## SUPPLIED TEXT:
= = = = = = =

Sharpen Your Elbows and Other Tips for Riding the Bus in Israel
A country smaller than the state of New Jersey, Israel is immensely easy to travel around. One could drive from the northernmost tip in the Galilee to the southernmost point in Eilat – practically to Egypt and Jordan – in less than six hours. While rental cars are fairly inexpensive, gas prices are exorbitant and chances are you’ll pay more for gas than for the car itself.
Luckily, Israel has an impressive public transportation system that connects the entire country. The train is the most pleasant way to go, but it is much more limited in its reach and doesn’t run for weeks at a time so they can work on the tracks. As such the bus, besides being the cheapest option, also ends up being the most reliable. I don’t know how they manage it, but no matter what time of day I travel I have yet to experience traffic, an accident, or a delay.

= = = = = = =

(Rows from a dataset)
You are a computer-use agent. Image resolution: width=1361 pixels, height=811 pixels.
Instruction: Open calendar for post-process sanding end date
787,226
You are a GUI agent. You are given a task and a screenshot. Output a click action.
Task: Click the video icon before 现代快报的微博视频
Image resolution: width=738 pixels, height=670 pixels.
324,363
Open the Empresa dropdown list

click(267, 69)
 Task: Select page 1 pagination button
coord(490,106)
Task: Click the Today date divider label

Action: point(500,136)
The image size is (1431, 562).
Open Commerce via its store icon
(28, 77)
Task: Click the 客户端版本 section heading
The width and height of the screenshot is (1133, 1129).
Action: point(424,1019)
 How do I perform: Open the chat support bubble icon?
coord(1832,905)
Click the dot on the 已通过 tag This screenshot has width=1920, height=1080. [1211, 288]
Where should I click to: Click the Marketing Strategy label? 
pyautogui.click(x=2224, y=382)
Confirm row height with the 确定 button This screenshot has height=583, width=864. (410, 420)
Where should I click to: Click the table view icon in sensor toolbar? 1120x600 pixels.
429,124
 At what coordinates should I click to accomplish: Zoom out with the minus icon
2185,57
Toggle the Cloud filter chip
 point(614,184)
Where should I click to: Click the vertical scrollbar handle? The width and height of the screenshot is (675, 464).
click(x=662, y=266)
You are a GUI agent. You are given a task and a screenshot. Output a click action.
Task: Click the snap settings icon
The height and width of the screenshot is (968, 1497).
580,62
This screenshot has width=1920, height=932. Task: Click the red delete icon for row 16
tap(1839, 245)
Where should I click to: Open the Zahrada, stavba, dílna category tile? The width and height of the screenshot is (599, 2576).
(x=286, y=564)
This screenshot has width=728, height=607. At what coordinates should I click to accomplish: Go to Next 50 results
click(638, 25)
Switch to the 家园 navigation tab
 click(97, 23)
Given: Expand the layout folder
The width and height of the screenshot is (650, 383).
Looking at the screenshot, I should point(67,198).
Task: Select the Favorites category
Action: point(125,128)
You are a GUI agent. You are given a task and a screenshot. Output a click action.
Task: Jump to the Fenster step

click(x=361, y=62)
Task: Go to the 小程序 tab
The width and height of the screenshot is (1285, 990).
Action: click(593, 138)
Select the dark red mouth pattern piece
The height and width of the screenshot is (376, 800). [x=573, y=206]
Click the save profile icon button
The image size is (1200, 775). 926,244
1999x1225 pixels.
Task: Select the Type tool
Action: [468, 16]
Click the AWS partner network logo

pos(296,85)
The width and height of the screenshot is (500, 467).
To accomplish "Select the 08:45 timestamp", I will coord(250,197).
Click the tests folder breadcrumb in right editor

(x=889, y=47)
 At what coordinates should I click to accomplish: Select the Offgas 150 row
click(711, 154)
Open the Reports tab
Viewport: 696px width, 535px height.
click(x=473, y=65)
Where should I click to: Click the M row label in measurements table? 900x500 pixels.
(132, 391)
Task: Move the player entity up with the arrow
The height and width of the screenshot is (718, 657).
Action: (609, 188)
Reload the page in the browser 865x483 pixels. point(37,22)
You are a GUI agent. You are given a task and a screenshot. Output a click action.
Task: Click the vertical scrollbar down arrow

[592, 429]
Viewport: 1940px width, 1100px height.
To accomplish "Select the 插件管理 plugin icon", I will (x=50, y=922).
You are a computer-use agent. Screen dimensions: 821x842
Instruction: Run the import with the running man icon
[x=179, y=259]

= = = = = = =

## WHAT THIS TASK INVOLVES:
Update the text on riding the bus in Israel from "Luckily, Israel has" to "or a delay." by writing that part out again with "public transportation system" changed to "public transit network".

## RESPONSE FOR THIS EXERCISE:
Luckily, Israel has an impressive public transit network that connects the entire country. The train is the most pleasant way to go, but it is much more limited in its reach and doesn’t run for weeks at a time so they can work on the tracks. As such the bus, besides being the cheapest option, also ends up being the most reliable. I don’t know how they manage it, but no matter what time of day I travel I have yet to experience traffic, an accident, or a delay.